Walter Frederick Osborne RHA ROI (1859-1903)

HARBOUR SCENE, c.1898

oil on canvas laid on board

signed lower right; titled ‘Greystones’ on Dawson Gallery label on reverse

8 x 12in. (20.32 x 30.48cm)

Provenance:

Purchased by the present owner’s great-grandfather at the turn of the century

Literature:

Sheehy, Jeanne, Walter Osborne, Gifford & Craven, Ballycotton, Cork, 1974, p.144, catalogue no. 494 as “Greystones”

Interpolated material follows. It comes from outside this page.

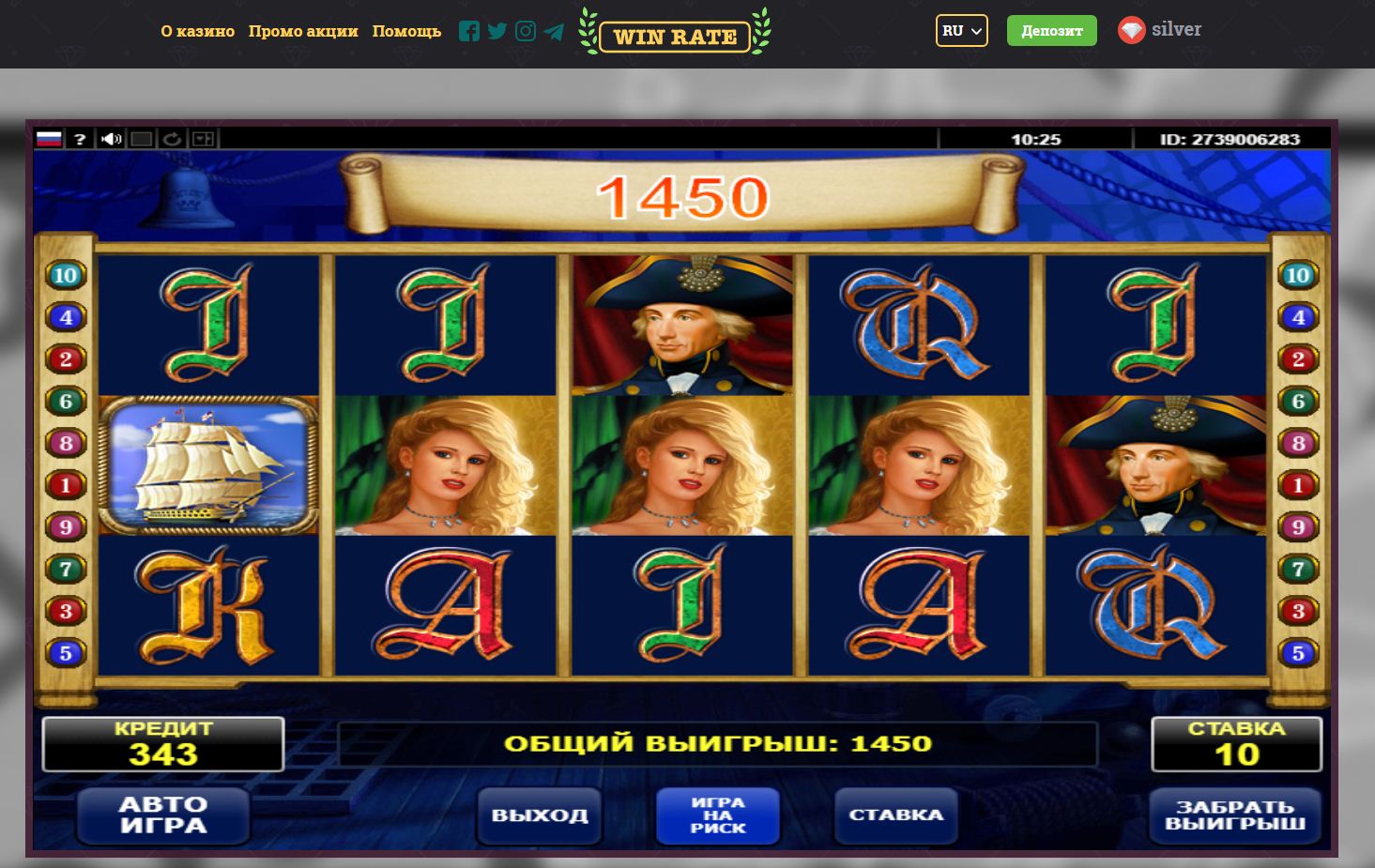Open the Помощь menu link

The present picture is a small and atmospheric study of a quayside with fishing boats, some with sails unfurled, moored

in the harbour, and silhouetted against the sky, with cottages behind, and a few figures present. Here Osborne employs

a restrained palette of pale greys and browns, lavenders, mauves and pinks, to evoke a sense of subdued light and

atmosphere, lifted by the lightness of the sky, which is represented by long horizontal stripes of very pale pinks and

blues. The suggestion of pale sunlight on the gable walls of the cottages on the left, and the silvery gleam of water with

reflections, are masterly. The artist was often at his best in painting small, informal studies of nature such as this, working

in a relaxed, fluid style, with some passages of lightly-brushed strokes and scrolls of paint, as if the picture was executed

in one sitting.

Throughout his life Osborne was attracted by village and harbour scenes, and there are echoes in the present work of

pictures set in other locations: for example a harbour scene at Lincoln, View of a Town, c.1884, including fishing boats;

a sloping quayside and bollard at Walberswick in 1884; fishing boats moored On the Quay at Rye, 1889; small pictures

painted near the harbour in Galway and scenes of the village street at Rush, for instance The Village Street, Rush and

Lusk, Co Dublin, c.1898. (1)

In Jeanne Sheehy’s text on Osborne she records the present work as catalogue no. 494 ‘Greystones’ and suggests that

the scene was painted by Osborne in or around 1898. (2) Osborne made a less well-documented visit to Greystones,

Co. Wicklow, a small fishing village south of Bray Head, which is set with a backdrop of the Wicklow mountains behind

it and the Irish Sea in front of it. In the year 1898 he was also working in much in north Co. Dublin, preparing his large

composition Milking Time at St. Marnock’s, and also small studies of villages, harbours and coastal landscapes at

locations in Rush, Lusk, Portmarnock and Malahide, often with passing figures present in the village street or on the

seashore.

Dr Julian Campbell

January, 2016

1. See, Whyte’s, Important Irish Art, 25 November 2013, lot 29. For two other paintings of Rush, see ‘Irish Sale’, Sotheby’s,

13 May 2005, lot 25; and ‘Irish Sale’, Sotheby’s, 11 May 2006, lot 23.2.

2. Sheehy, Jeanne, Walter Osborne, Gifford & Craven, Ballycotton, Cork, 1974, page 144.